━━ Data ━━

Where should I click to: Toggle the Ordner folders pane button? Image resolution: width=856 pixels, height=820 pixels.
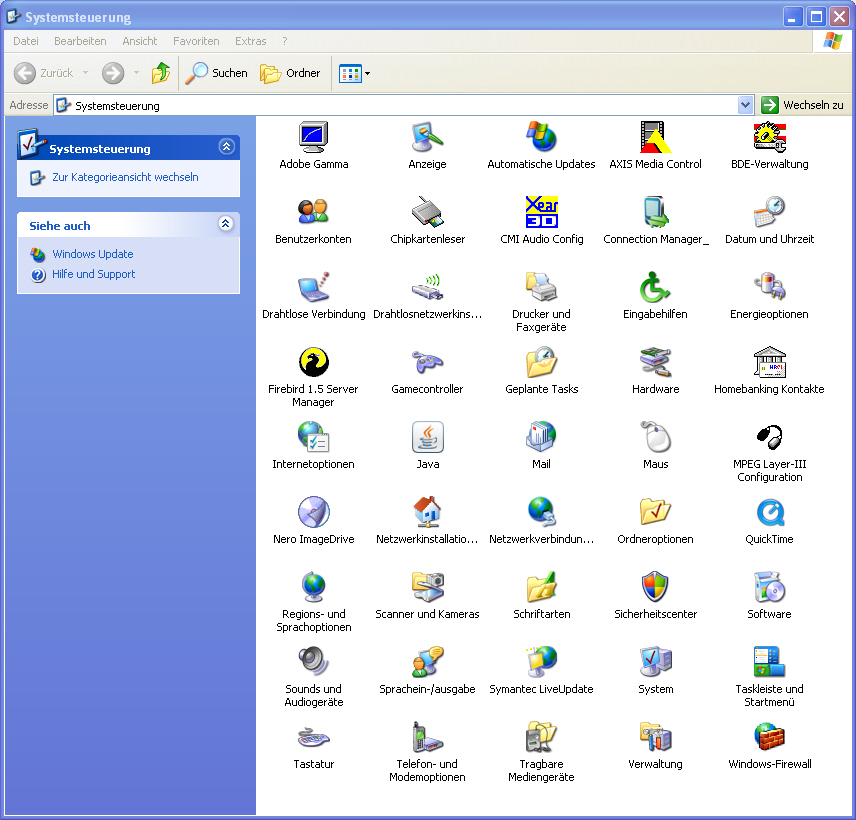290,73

━━━
━━ Data ━━

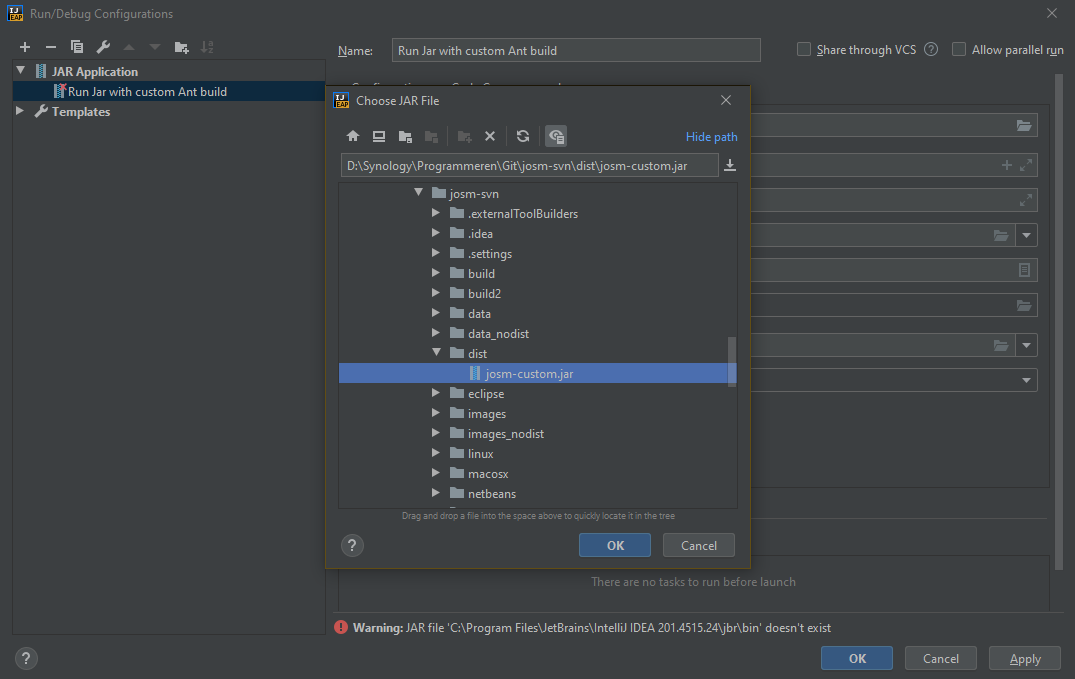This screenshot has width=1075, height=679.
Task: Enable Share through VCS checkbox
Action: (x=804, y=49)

━━━
━━ Data ━━

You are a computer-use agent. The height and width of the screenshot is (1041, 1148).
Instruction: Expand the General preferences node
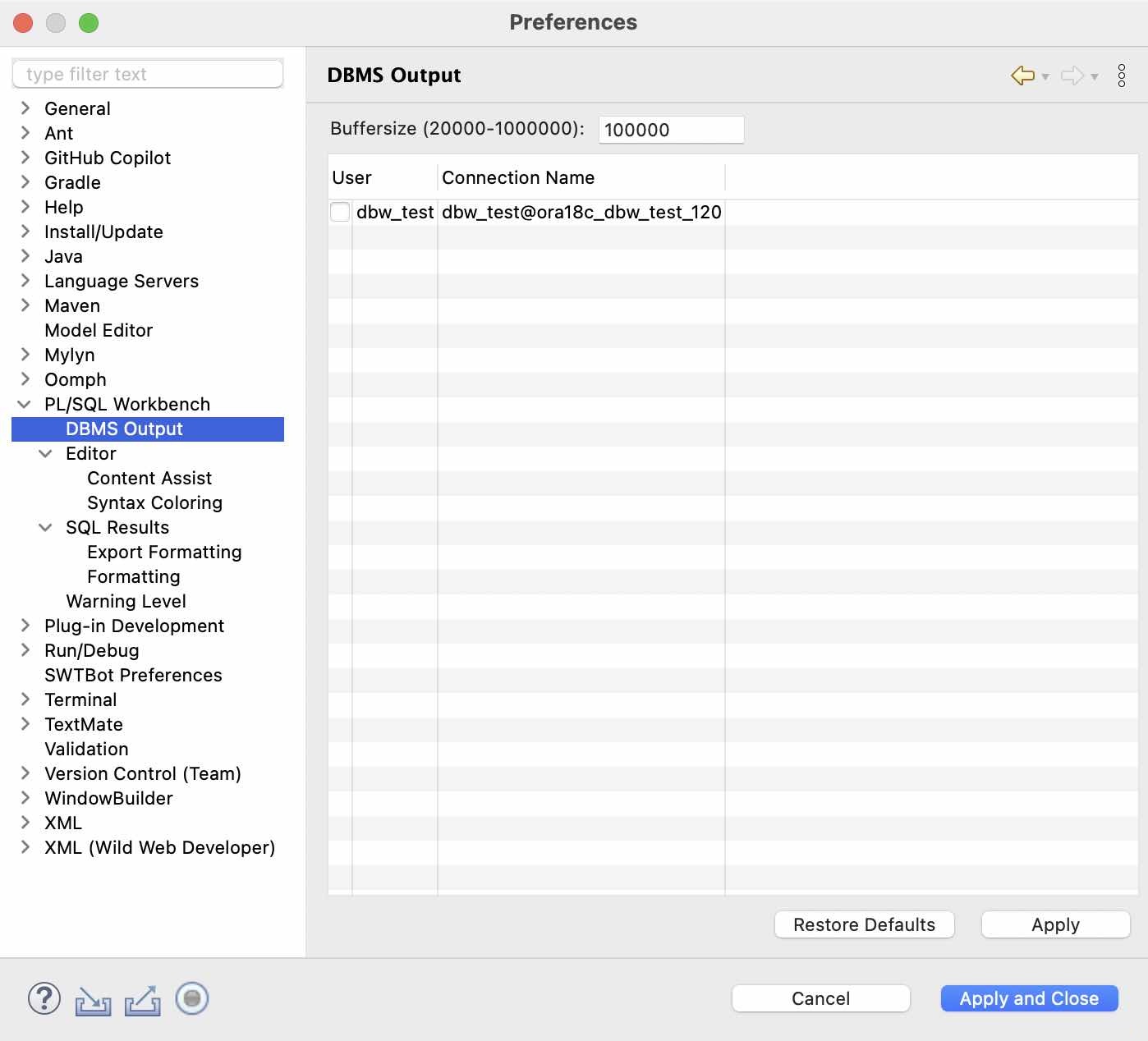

━━━

- [Aim of the task]
Print exactly the lines of the listing above starting at the line containing "You are a computer-use" and ending at the line containing "Instruction: Expand the", both included.

- [Answer section]
You are a computer-use agent. The height and width of the screenshot is (1041, 1148).
Instruction: Expand the General preferences node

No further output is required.